Answer given by the minister

MINISTER OF COMMERCE AND INDUSTRY (SHRI KAMAL NATH)

(a): Manufacturing units in Special Economic Zones (SEZs) need to be positive foreign exchange earners. Major incentives and facilities offered to these units include duty free import/procurement of goods , exemption from Central sales tax on supplies from domestic tariff area, exemption from service tax, 100% income tax exemption on export profits for 5 years, 50% for 2 years and not exceeding 50% of profits ploughed back, for next 3 years.

(b) to (g): A statement is laid on the Table of the House.

STATEMENT REFERRED TO IN REPLY TO PARTS (b) TO (g) OF LOK SABHA STARRED QUESTION NO. 529 FOR ANSWER ON 3.5.2005 REGARDING SPECIAL ECONOMIC ZONE.

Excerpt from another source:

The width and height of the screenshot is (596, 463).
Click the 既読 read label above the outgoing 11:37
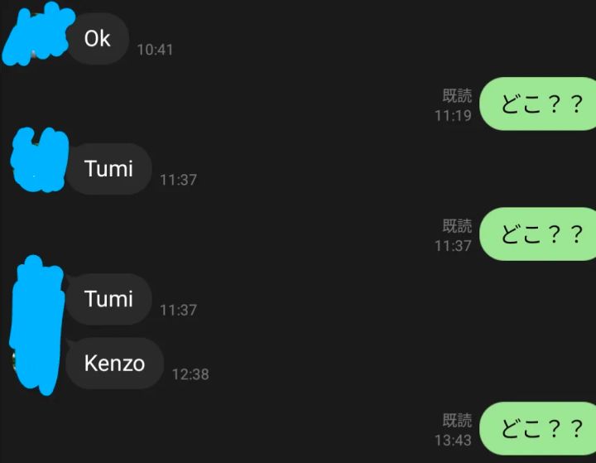pos(456,226)
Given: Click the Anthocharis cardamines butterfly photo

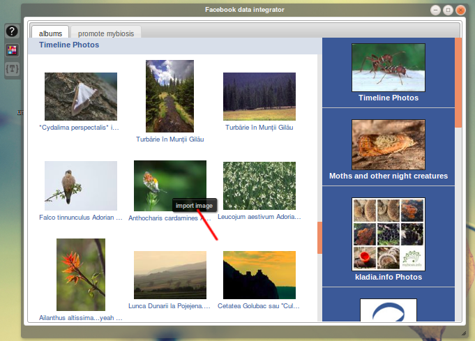Looking at the screenshot, I should click(169, 185).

(b): Manufacturing units established in the SEZs during the last 3 years broadly fall under the product groups of electronics, engineering goods, gems and jewellery, textiles and garments, pharmaceuticals, chemicals and agro-products.

(c): Rendering of services by SEZ units to another SEZ unit, Export Oriented Units, units in Electronics Hardware Technology Parks, Software Technology Parks and Bio-Technology Parks have also been made eligible for counting towards fulfillment of positive net foreign exchange earnings.

(d): Approval has so far been given for setting up of 10 SEZs in the private/joint sector or by the State Governments or its agencies after the announcement of the Foreign Trade Policy in August, 2004.

(e): No inflow of FDI for setting up of approved SEZs in the private/joint /State sector has been reported so far.

(f) & (g): A proposal for introduction of a Special Economic Zone Bill in the Parliament is under the consideration of the Government. The proposed legislation is expected to provide a stable and transparent policy regime covering all aspects of establishment, operation and fiscal regime for SEZs.